仕立ての良かったソファはハムの爪研ぎも兼ねているので、ところどころ綿がはみ出しボロボロである。
レオは食後のお茶にフーフーと息を吹きかけ、冷ましてからハムに渡すと自身も隣にそっと座る。
ハムは舌の先を慎重にお茶に付け温度を確認し、グビグビと飲み干した。
「ーーーでな、でな、オシエナイが馬車に乗せてくれてな、帰ってきたんだ!」
ハムは自分の膝の上に置いている、くたびれたクッションをフミフミしながら、今日起こったことを楽しそうに話している。
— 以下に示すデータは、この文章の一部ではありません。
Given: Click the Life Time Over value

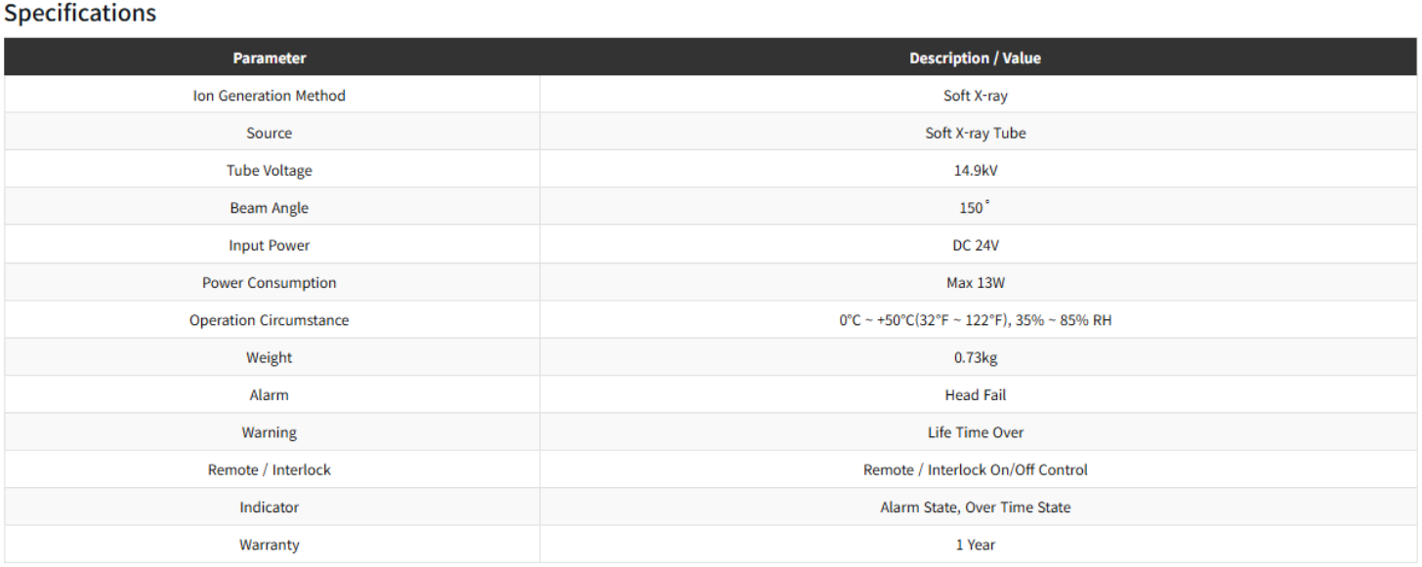Looking at the screenshot, I should tap(975, 432).
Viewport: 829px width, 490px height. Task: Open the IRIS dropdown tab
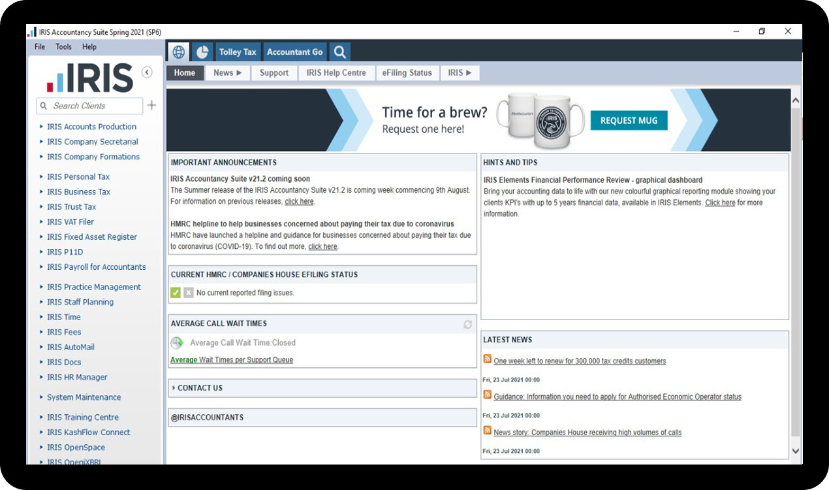(x=460, y=73)
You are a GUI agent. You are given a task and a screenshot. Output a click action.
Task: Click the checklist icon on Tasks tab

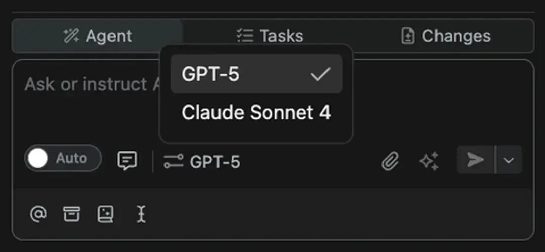[245, 36]
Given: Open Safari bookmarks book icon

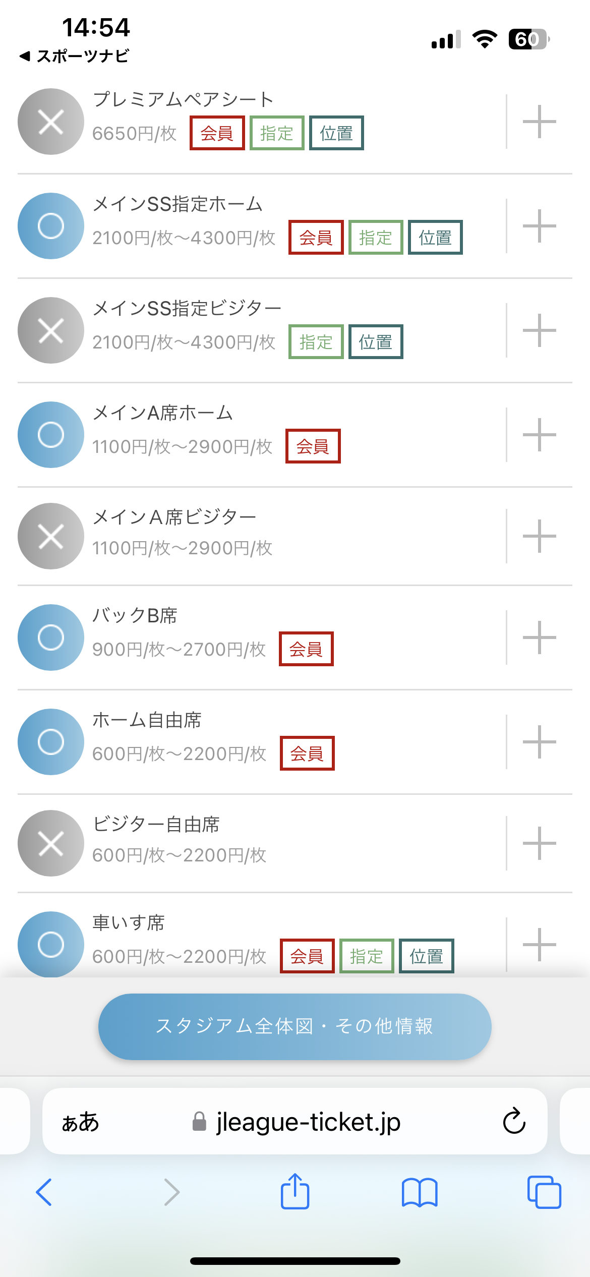Looking at the screenshot, I should [420, 1192].
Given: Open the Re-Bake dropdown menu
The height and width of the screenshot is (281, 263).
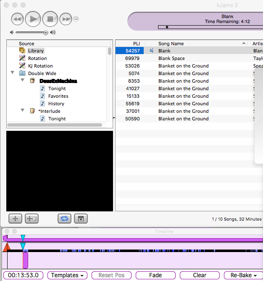Looking at the screenshot, I should click(x=243, y=275).
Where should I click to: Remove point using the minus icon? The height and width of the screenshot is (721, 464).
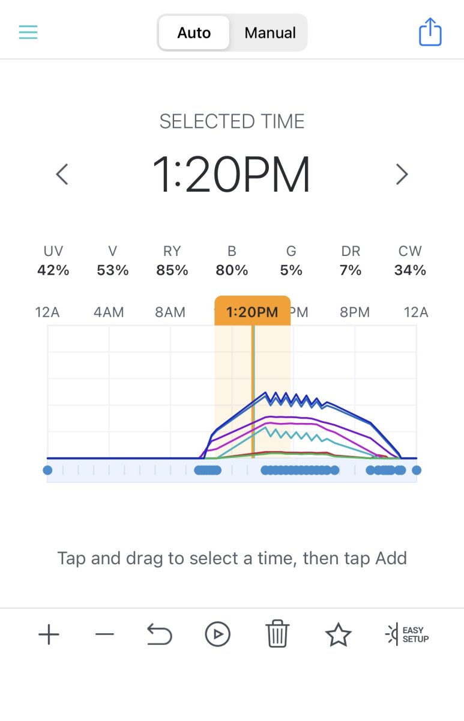[x=104, y=634]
「ん? オシエナイ? オシエナイ……もしかしてオゥ・シェンナェ? ハム、凄い人に会ったんだね」
「レオの知り合いだったのか?」
「いや、俺も噂を聞いただけなんだけどね。すっごいタフガイだって」
「そうなのか!」
「出力系武器の蒐集家らしいんだけど、パーティーも組まずに単独で魔物の討伐に繰り出してるらしいよ。S級ガーゴイルも1人で倒しちゃったとか。俺の友人が言うには商売目的のギルドとはレベルが違うんだってさ。まぁ友人も会ったことはないらしいんだけどね。きっとムッキムキの大男なんだろうな……。ねぇ、ハム、どんな人だった?」
「ハム……?」
ハムはレオの肩に頭をもたれかけ、すぅすぅと寝息をたてていた。
「今日は疲れたよね。おやすみ、ハム」
レオは小声で囁き、ハムの頭に優しくキスをすると幸せそうに微笑む。
ハムは夢の中でゴロゴロと喉を鳴らし続けた。